* **Prompt 1**: In the rows, edit the lines from the one containing "You are a computer-use agent. The width" through the last row, replacing "Dashboard" with "Settings" and leaving everything else unchanged.

* **Document segment**:
──────
9.[T]he conduct of the Applicant in this matter has caused the Respondent to expend not insignificant monies in opposing a complaint which[,] even on the Applicant's own case, was flawed.
The principles applicable to an order for costs and the statutory framework
Section 87(1) of the State Administrative Tribunal Act 2004 (WA) (SAT Act) directs that unless otherwise specified in:
•the SAT Act;
•the relevant enabling Act;
•in any other order of the Tribunal made pursuant to s 87(2) to s 87(6) of the SAT Act,
the parties bear their own costs in a proceeding of the Tribunal.
Section 87(2) of the SAT Act confers a discretionary power on the Tribunal to make an order for the payment by a party of all or any of the costs of another party, unless specified to the contrary in the relevant enabling Act.
Section 49 of the BSCRA Act (the enabling Act in this proceeding) relevantly provides:
(1)Subject to this section, the Building Commissioner or the State Administrative Tribunal may make such orders for costs as they think fit in relation to proceedings arising from a building service complaint or a HBWC complaint.
──────
* **Provided material**:
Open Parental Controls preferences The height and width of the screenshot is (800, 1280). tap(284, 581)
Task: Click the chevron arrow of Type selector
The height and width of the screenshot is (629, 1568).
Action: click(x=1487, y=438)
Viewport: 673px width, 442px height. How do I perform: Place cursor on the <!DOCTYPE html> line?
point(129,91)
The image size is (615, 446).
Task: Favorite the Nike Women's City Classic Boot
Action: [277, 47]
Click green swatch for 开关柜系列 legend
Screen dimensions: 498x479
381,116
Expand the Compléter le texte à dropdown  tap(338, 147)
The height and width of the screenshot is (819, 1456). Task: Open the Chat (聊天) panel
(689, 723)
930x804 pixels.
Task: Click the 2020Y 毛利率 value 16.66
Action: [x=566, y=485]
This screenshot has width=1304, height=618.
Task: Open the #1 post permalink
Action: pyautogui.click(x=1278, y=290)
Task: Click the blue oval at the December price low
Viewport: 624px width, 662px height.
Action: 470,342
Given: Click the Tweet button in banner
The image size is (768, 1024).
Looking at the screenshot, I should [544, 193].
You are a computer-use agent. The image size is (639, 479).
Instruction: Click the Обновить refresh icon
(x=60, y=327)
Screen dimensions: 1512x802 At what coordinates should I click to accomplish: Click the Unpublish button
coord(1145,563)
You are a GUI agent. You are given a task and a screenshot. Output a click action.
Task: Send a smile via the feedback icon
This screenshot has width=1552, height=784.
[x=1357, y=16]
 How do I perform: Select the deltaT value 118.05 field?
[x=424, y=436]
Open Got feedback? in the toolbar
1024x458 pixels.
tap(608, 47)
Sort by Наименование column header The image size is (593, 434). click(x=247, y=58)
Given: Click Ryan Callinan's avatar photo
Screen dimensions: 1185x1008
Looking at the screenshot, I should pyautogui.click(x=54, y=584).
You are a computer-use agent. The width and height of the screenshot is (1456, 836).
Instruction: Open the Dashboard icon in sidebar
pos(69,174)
──────
* **Prompt 2**: Continue the passage on costs in Tribunal proceedings from the point where it stops.

* **Task result 1**:
You are a computer-use agent. The width and height of the screenshot is (1456, 836).
Instruction: Open the Settings icon in sidebar
pos(69,174)

* **Task result 2**:
...
(7)This section does not limit the powers of the State Administrative Tribunal under the State Administrative Tribunal Act 2004 Part 4 Division 5.
Section 49 of the BSCRA Act is 'neutral in effect' and should be applied in a manner which is consistent with and reinforces the objectives and procedures of the Tribunal: Hoskins and Daniel Vinci T/As D'Vinci Contracting [2011] WASAT 188 (24 November 2011) (Hoskins). In Hoskins, the Tribunal commented at [19]:
… In the exercise of that discretion all of the considerations identified above in relation to the exercise of the discretion under s 87 of the SAT Act remain relevant. Those considerations are however not exhaustive and any other factors will be relevant which point to the justice of the case requiring an award of costs.
(Tribunal emphasis)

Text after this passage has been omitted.